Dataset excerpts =
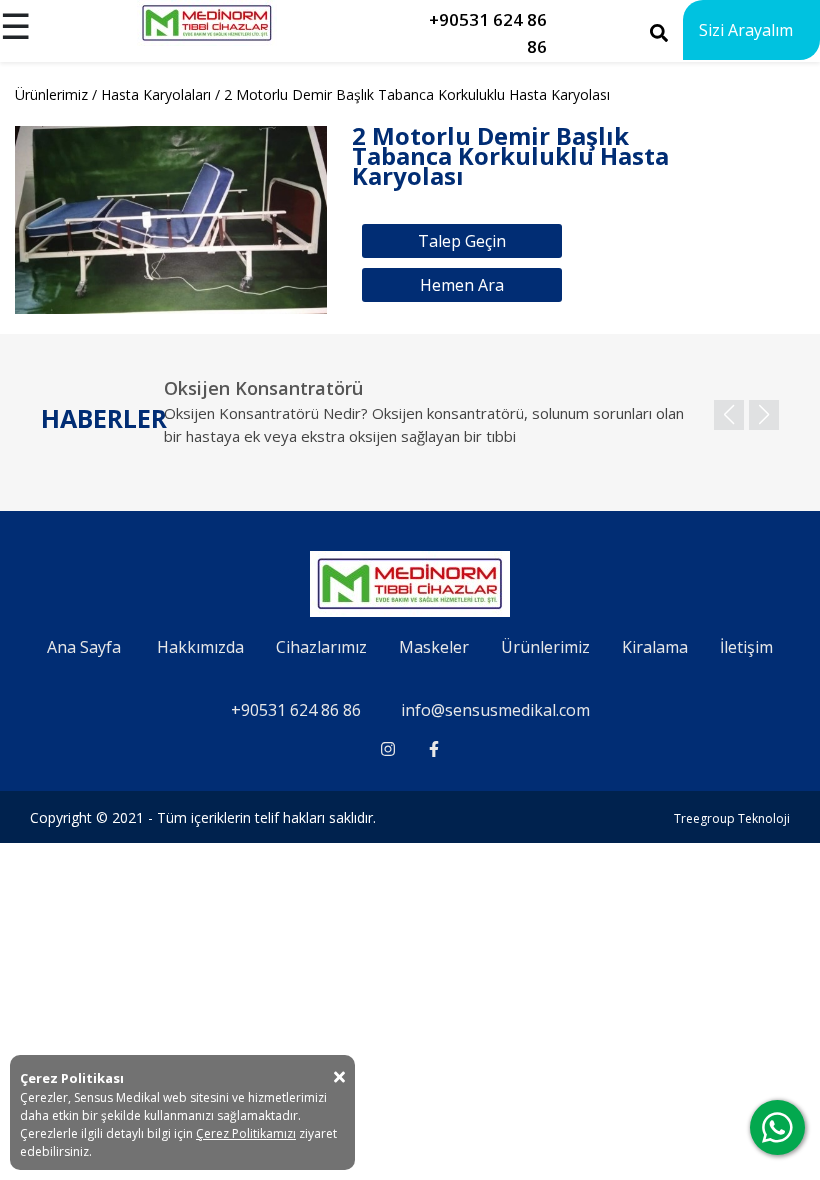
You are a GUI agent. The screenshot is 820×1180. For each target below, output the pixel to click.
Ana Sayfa (84, 647)
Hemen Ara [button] (462, 285)
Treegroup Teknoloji (732, 818)
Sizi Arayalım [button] (746, 30)
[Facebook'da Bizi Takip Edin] (434, 749)
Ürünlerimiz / (58, 94)
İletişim (746, 647)
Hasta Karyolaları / (162, 94)
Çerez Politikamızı (246, 1133)
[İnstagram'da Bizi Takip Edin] (388, 749)
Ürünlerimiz (545, 647)
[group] (471, 422)
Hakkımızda (200, 647)
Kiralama (655, 647)
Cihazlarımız (321, 647)
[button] (764, 415)
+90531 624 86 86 (296, 710)
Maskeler (434, 647)
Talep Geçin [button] (462, 241)
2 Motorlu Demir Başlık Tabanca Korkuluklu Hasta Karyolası (417, 94)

WORK INSTRUCTION = Your task is to set down exactly the lines from the line containing "Cihazlarımız (321, 647)" to the end of the data above, including both ends.

ANSWER FOR THIS EXERCISE =
Cihazlarımız (321, 647)
[button] (764, 415)
+90531 624 86 86 (296, 710)
Maskeler (434, 647)
Talep Geçin [button] (462, 241)
2 Motorlu Demir Başlık Tabanca Korkuluklu Hasta Karyolası (417, 94)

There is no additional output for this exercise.